EHang Holdings Ltd (NASDAQ: EH) reported fourth-quarter fiscal 2023 revenues of RMB56.6 million ($7.97 million), an increase of 260.9% year-over-year, beating the consensus of $7.83 million.
Adjusted loss per ADS of $(0.04) or RMB (0.34) beat the consensus loss of $(0.10). The stock price climbed after the results.
The gross margin of the aerial vehicle (AAV) technology platform company declined by 140 bps in the quarter to 64.7%, mainly due to changes in the revenue mix and increased cost per unit of the EH216 series product.
Adjusted operating loss was RMB(24.9) million or $(3.5) million, compared with RMB(61.3) million a year ago.
Adjusted operating expenses were RMB64.2 million ($9.0 million), compared with RMB73.2 million a year back.
EHang held cash and equivalents of RMB334.1 million ($47.1 million) as of December 31, 2023. It generated positive cash flow from operations during the quarter.
Sales and deliveries of EHang 216 AAVs were 23 units compared to a year ago.

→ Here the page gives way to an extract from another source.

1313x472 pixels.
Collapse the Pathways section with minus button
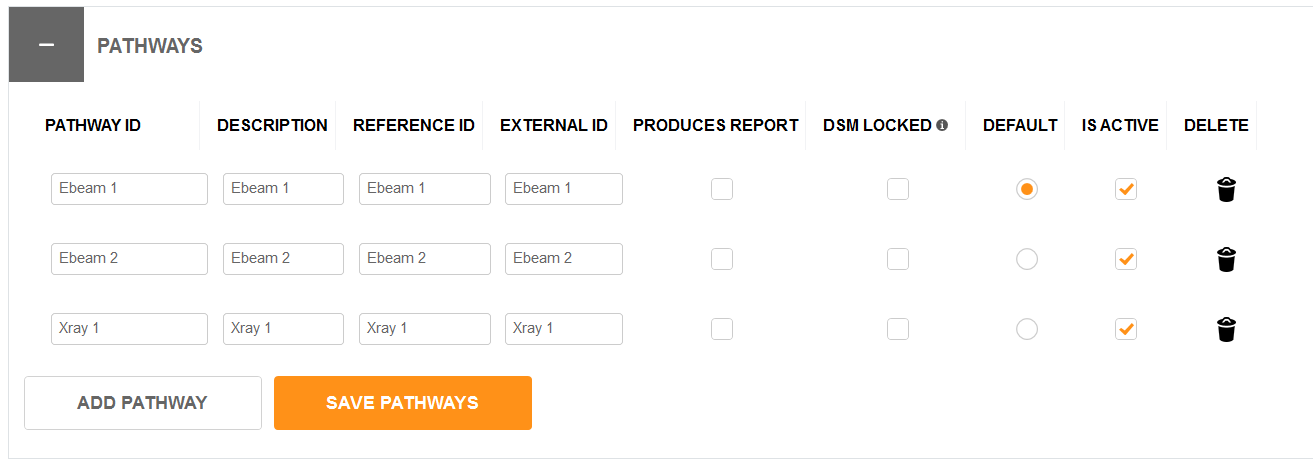46,46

Guidance: EHang expects first-quarter revenues of RMB58.0 million, representing an increase of approximately 160% Y/Y versus consensus of $10.43 million.
Investors can gain exposure to the stock via SPDR S&P Kensho New Economies Composite ETF KOMP and Vanguard FTSE Emerging Markets ETF VWO.
Price Action: EH shares traded higher by 6.39% at $14.48 premarket on the last check Friday.